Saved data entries
_ _ _ _

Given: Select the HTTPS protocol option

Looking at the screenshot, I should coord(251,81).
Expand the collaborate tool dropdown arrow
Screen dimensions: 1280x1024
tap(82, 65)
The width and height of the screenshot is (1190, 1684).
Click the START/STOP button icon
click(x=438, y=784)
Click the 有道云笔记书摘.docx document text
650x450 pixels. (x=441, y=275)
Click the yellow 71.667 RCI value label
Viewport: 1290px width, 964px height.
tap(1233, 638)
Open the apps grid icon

_ _ _ _

#### [Task brief]
Reproduce exactly what appears from the line containing "Click the START/STOP button icon" down to the final line of the data.

#### [Expected answer]
Click the START/STOP button icon
click(x=438, y=784)
Click the 有道云笔记书摘.docx document text
650x450 pixels. (x=441, y=275)
Click the yellow 71.667 RCI value label
Viewport: 1290px width, 964px height.
tap(1233, 638)
Open the apps grid icon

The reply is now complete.